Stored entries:
━━━━━━

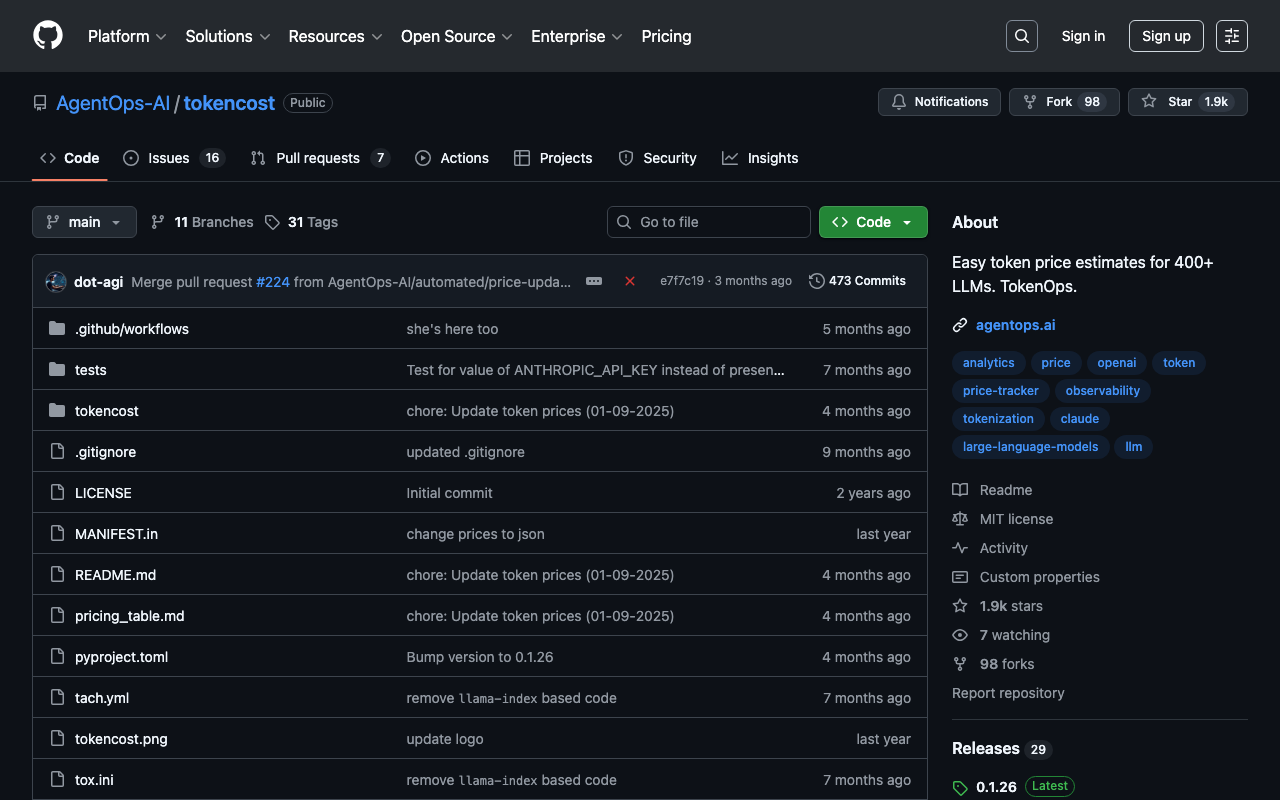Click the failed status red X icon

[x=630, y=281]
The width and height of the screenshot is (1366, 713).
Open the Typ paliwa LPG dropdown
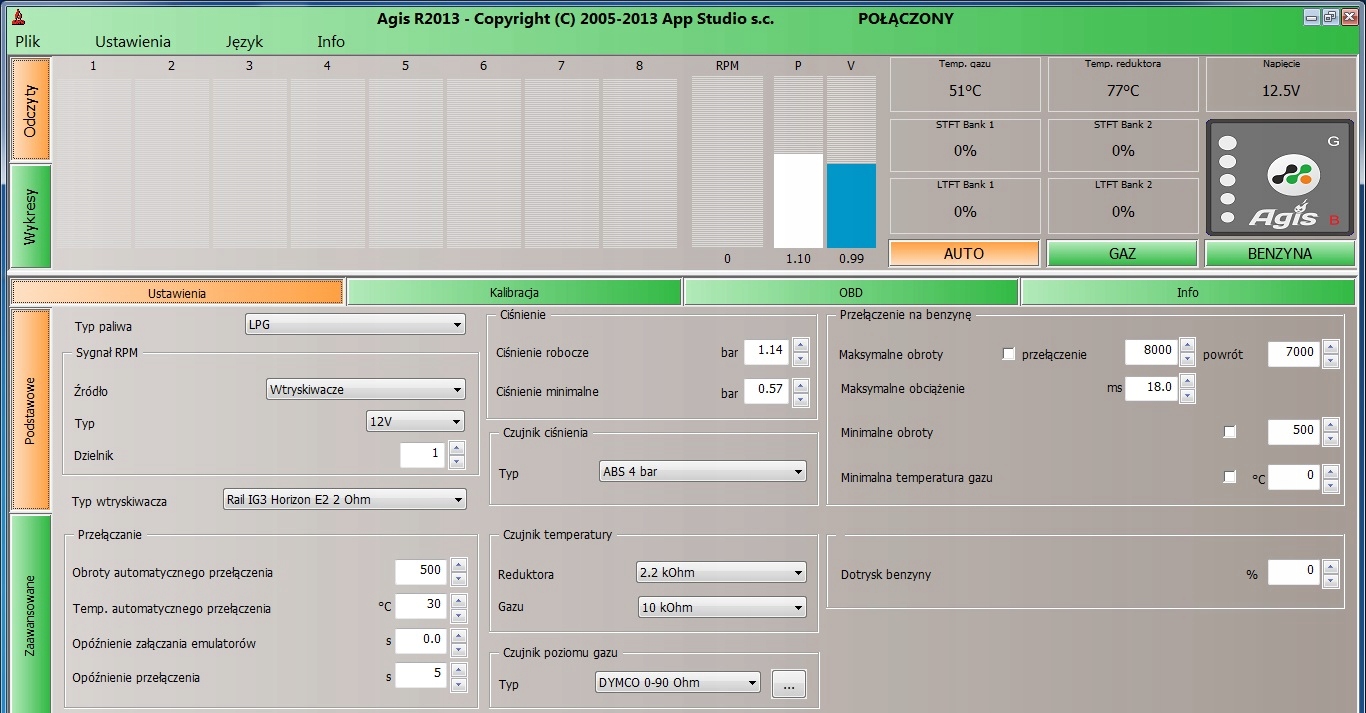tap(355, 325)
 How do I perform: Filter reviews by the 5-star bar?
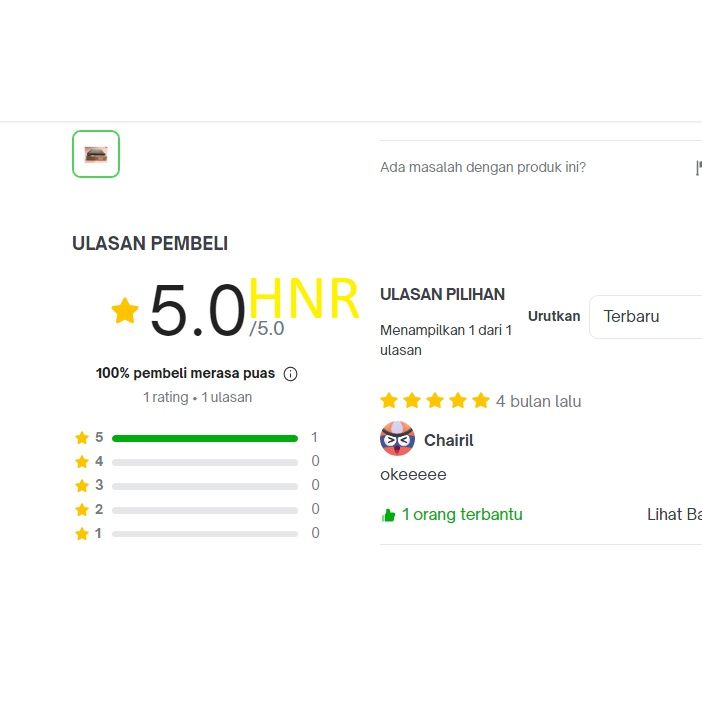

━━━━━━

Could you arrange the lines above into a numbered list, dropping any blank lines and leaving out the pictures?

1. Click the failed status red X icon
2. [x=630, y=281]
3. The width and height of the screenshot is (1366, 713).
4. Open the Typ paliwa LPG dropdown
5. tap(355, 325)
6.  How do I perform: Filter reviews by the 5-star bar?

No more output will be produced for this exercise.